Can the Gulf Stream Collapse? (Patreon)

[This is a transcript with references.]

Europe is a cosy place. Not too warm in the summer, not too cold in the winter, not too wet and not too dry. But the climate in Europe depends strongly on the gulf stream, and for us over here, that the gulf stream stops or weakens is one of the scariest possible consequences of climate change. In case you’re in the US and don’t really care, let me mention that the US is the biggest importer of European wine, so you should care. But can the gulf stream really stop as the headlines scream? No, it can’t. Why? And what might happen instead? That’s what we’ll talk about today.

London is further North than Boston, and yet the climate in London is considerably milder than in Boston. London doesn’t get as cold in the winter and not as warm in the summer as Boston does. This makes you think there’s something extraordinarily precious about Europe, but actually it’s just physics. Yes, physics.

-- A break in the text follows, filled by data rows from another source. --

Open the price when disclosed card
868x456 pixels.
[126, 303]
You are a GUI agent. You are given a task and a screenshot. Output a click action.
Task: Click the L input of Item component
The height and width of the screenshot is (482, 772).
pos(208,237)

Because, you see, the Earth is round. And not only this, it also rotates. And the surface drags the air with it. That might make you think there shouldn’t be any wind on the ground, but the other thing that’s going on is that the sun heats up the air. And it heats it up more in the regions that get more sunlight, which are those close to the equator. The hot air rises and must come down somewhere. This creates loops of air in the south-north direction. They’re basically convection cells.

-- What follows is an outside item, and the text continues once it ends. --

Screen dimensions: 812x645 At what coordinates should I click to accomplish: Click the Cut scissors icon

Now, if you look at one particular location on the surface of earth, then the speed from the rotation is larger at the equator because there’s a larger distance to cover when you go once around. This means if the rotation drags air with it, then the velocity in west-east direction is faster at the equator. Still with me?

Then you add on top the circulation that comes from the heating by the sun. As a result, you get some of that air from the equator directed towards the poles. But there, the surface of earth is slower, so the air is now faster than the surface of earth. And some of the air from those middle regions is transported to the equator, where it’s now slower than the rotation of the earth.

That’s why at the equator, the wind tends to blow east to west, so, against the rotation of the earth, and between the equator and the poles, the wind tends to blow west to east, in the same direction as the earth turns. These winds are also called the westerlies and easterlies.

In case that was too comprehensible, you could instead say that angular momentum is conserved, or that the Coriolis force acts on the air, or you could hit yourself over the head with this 600-page book. The physics will remain the same: The Earth is a sphere, and it rotates, and that’s why the wind over Europe normally comes from the West.

Indeed, let’s look at what it does right now. This is a visualization of global weather data from a website called earth.nullschool.net. Shows you everything from temperatures to wind to water currents. What you see here is the wind speed, you can see how it’s patiently blowing west to east in both hemispheres.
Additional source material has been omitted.